George Flint, Kaustubh Kislay


Abstract
Language is, as commonly theorized, largely arbitrary. Yet, systematic relationships between phonetics and semantics have been observed in many specific cases. To what degree could those systematic relationships manifest themselves in large scale, quantitative investigations–both in previously identified and unidentified phenomena? This work undertakes a distributional approach to quantifying phonosemantic iconicity at scale across 6 diverse languages (English, Spanish, Hindi, Finnish, Turkish, and Tamil). In each language, we analyze the alignment of morphemes’ phonetic and semantic similarity spaces with a suite of statistical measures, and discover an array of interpretable phonosemantic alignments not previously identified in the literature, along with crosslinguistic patterns.
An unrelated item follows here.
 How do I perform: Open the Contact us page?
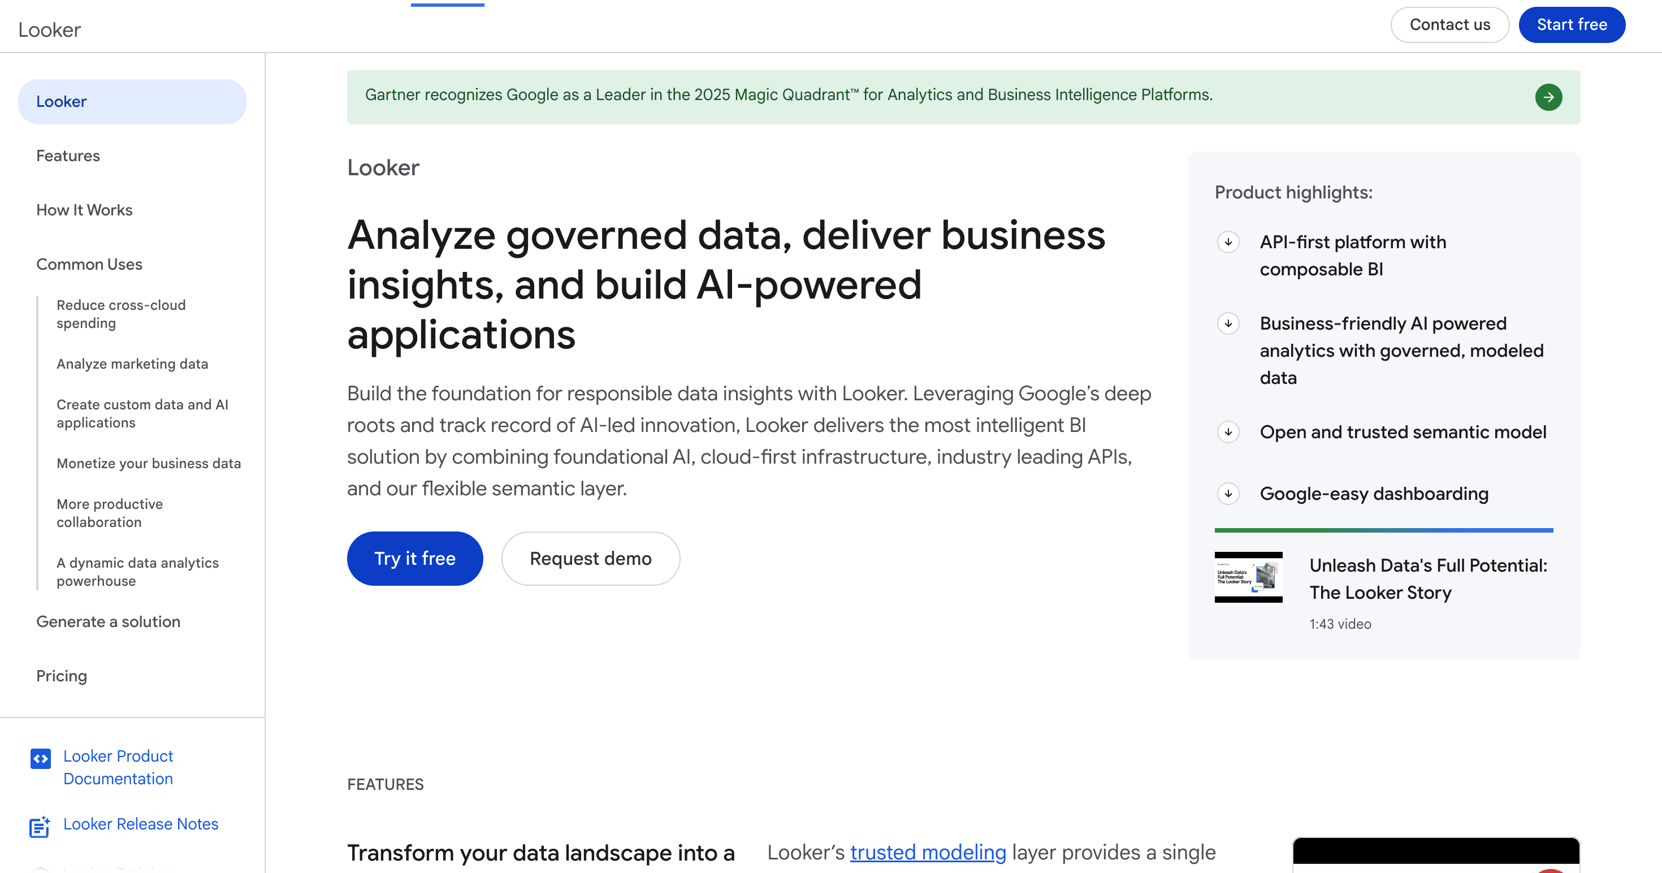coord(1450,25)
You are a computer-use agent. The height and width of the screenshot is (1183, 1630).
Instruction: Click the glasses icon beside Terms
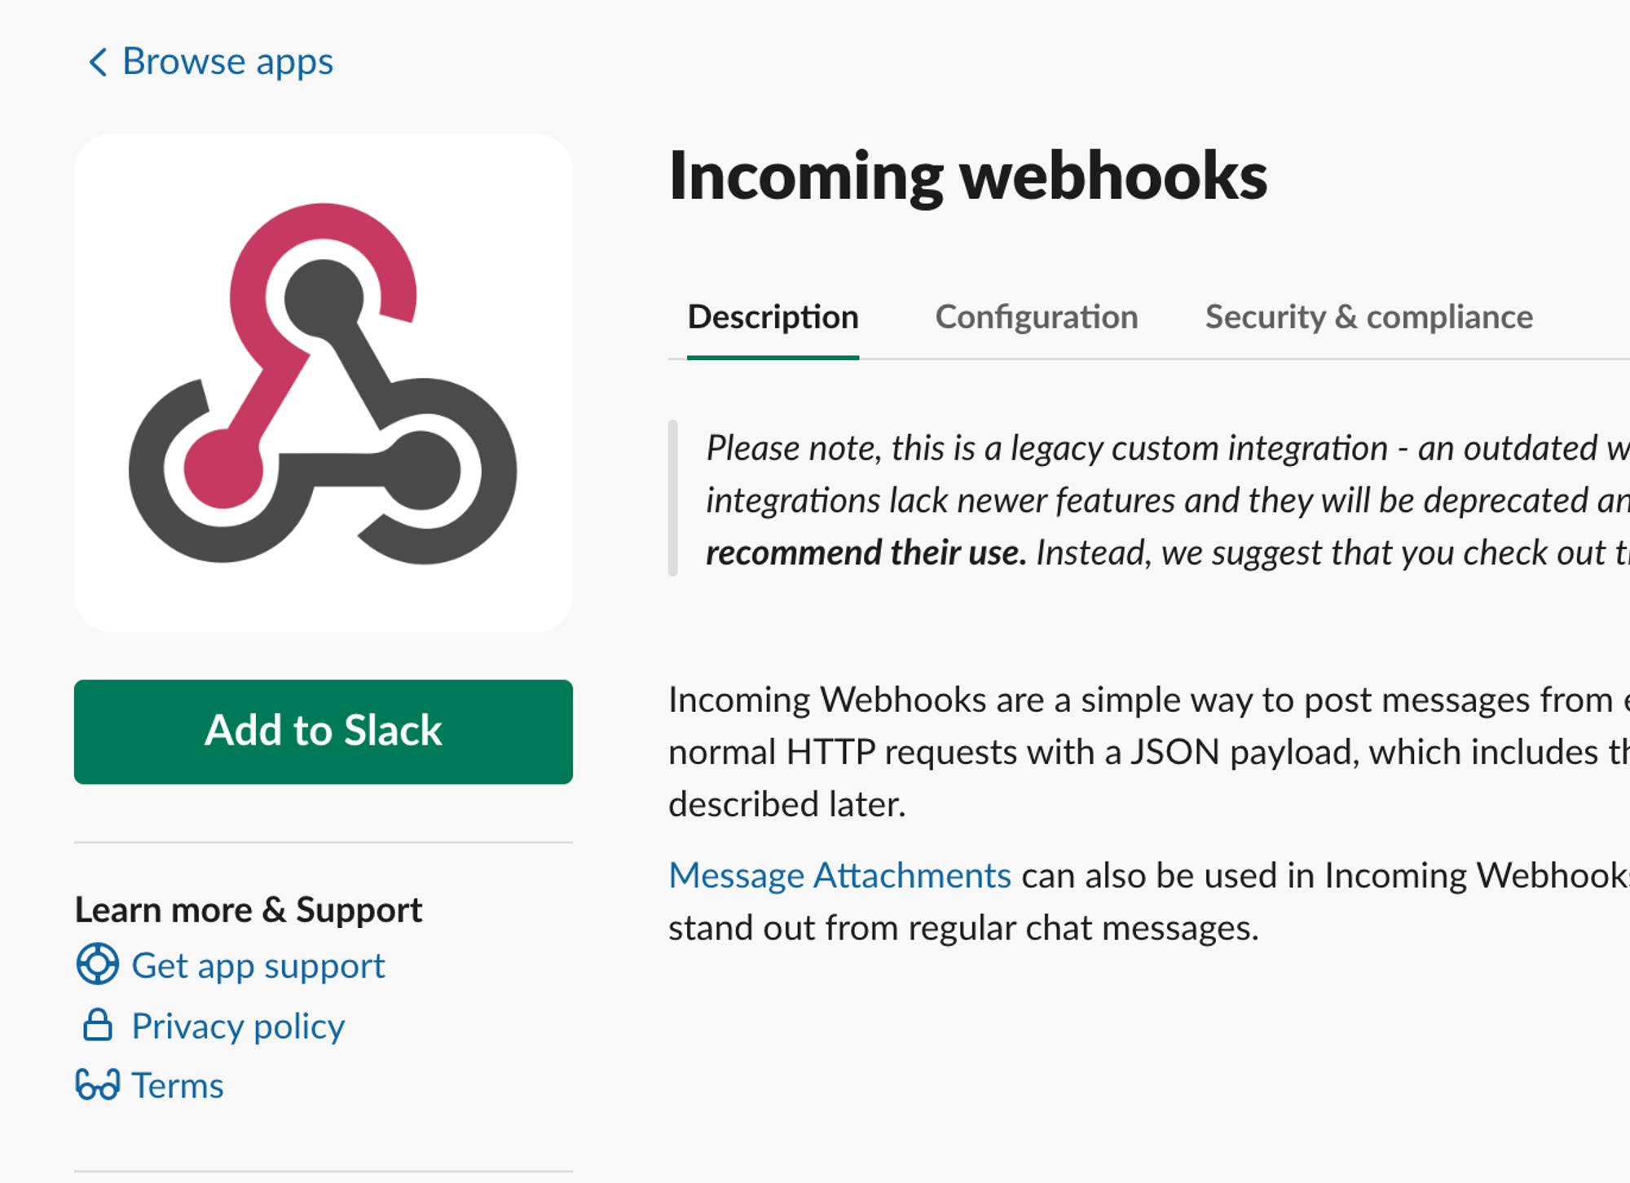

We also analyze 5 previously hypothesized phonosemantic alignments, finding support for some such alignments and mixed results for others.
Anthology ID:
2025.ijcnlp-long.67
Volume:
Proceedings of the 14th International Joint Conference on Natural Language Processing and the 4th Conference of the Asia-Pacific Chapter of the Association for Computational Linguistics
Month:
December
Year:
2025
Address:
Mumbai, India
Editors:
Kentaro Inui, Sakriani Sakti, Haofen Wang, Derek F. Wong, Pushpak Bhattacharyya, Biplab Banerjee, Asif Ekbal, Tanmoy Chakraborty, Dhirendra Pratap Singh
Venues:
IJCNLP | AACL
SIG:
Publisher:
The Asian Federation of Natural Language Processing and The Association for Computational Linguistics
Note:
Pages:
1219–1237
Language:
URL:
https://preview.aclanthology.org/ingest-ijcnlp-aacl/2025.ijcnlp-long.67/
DOI:
Bibkey:
Cite (ACL):
George Flint and Kaustubh Kislay. 2025. Quantifying Phonosemantic Iconicity Distributionally in 6 Languages. In Proceedings of the 14th International Joint Conference on Natural Language Processing and the 4th Conference of the Asia-Pacific Chapter of the Association for Computational Linguistics, pages 1219–1237, Mumbai, India. The Asian Federation of Natural Language Processing and The Association for Computational Linguistics.
Cite (Informal):
Quantifying Phonosemantic Iconicity Distributionally in 6 Languages (Flint & Kislay, IJCNLP-AACL 2025)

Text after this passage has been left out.